Can you add a post_update hook to set new config option in cas.settings.yml for existing sites? I understand it's false by default, and retrieving it from settings when it doesn't exist will return null (which is falsy), but I think it's best if we set the default config anyway on existing sites.

Confusing behavior

After a user tries logging in via CAS after the initial attempt, they are denied login, but there's no error message displayed. That's because you're returning an empty string for this type of login failure in ServiceController::getLoginErrorMessage(). I understand you did this because your event subscriber returns a message instead. However, it only does this when the account is initially being registered. After it's already registered, the event subscriber doesn't fire (which is good), but now the user gets no wording.

I think we need to do something for that use case. How about altering this:

    if ($this->isAdminApprovalNeeded() && $account->isBlocked()) {
      // Cannot log in until the admins are not approving the new account. Note
      // that CAS module provides, by default, the normal Drupal behavior by
      // showing a status message and, if configured, sending email
      // notifications to user and admins. This is achieved by listening to
      // ExternalAuthEvents::REGISTER event. Third-party may override this
      // behavior by providing a subscriber with a higher priority, implementing
      // their logic and stopping the event propagation.
      // @see \Drupal\cas\Subscriber\CasAdminApprovalRegistrationSubscriber
      $this->casHelper->log(LogLevel::DEBUG, 'Login denied as new account needs admin approval.');
      throw new CasLoginException("Cannot login, admin approval is required for new accounts", CasLoginException::ADMIN_APPROVAL_REQUIRED);
    }

So it only executes if it's a brand new account being registered (not for existing account logins).

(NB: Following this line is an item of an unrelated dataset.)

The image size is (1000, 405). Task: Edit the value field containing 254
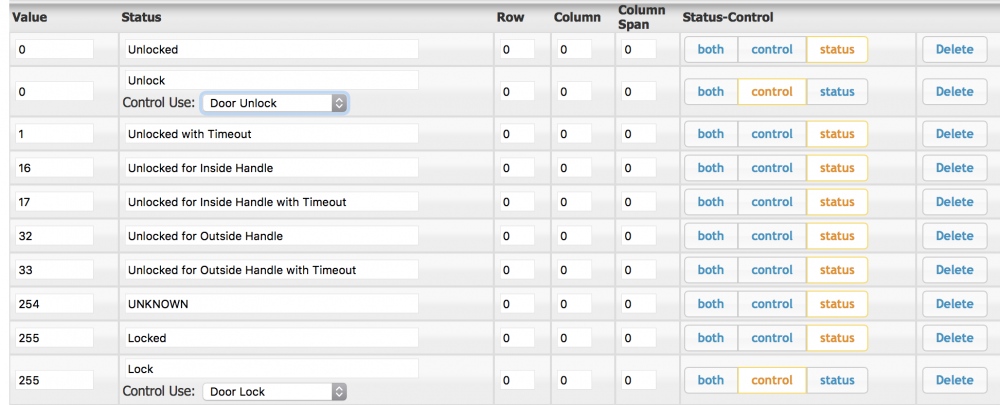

Then, existing accounts that attempt to login but are already blocked will allow this existing code to execute:

    // Check if the retrieved user is blocked before moving forward.
    if (!$account->isActive()) {
      throw new CasLoginException(sprintf('The username %s has not been activated or is blocked.', $account->getAccountName()), CasLoginException::ACCOUNT_BLOCKED);
    }

Which will present the proper account blocked message to the user (which admins can configure).

In the previous commit the text fields were replaced with textareas, we need to adapt config schema for them.

Addressed remarks from #21. Ready for review.

Merged in the latest 2.x to this branch, and tests still pass. Looks good to me. Thanks all.

Automatically closed - issue fixed for 2 weeks with no activity.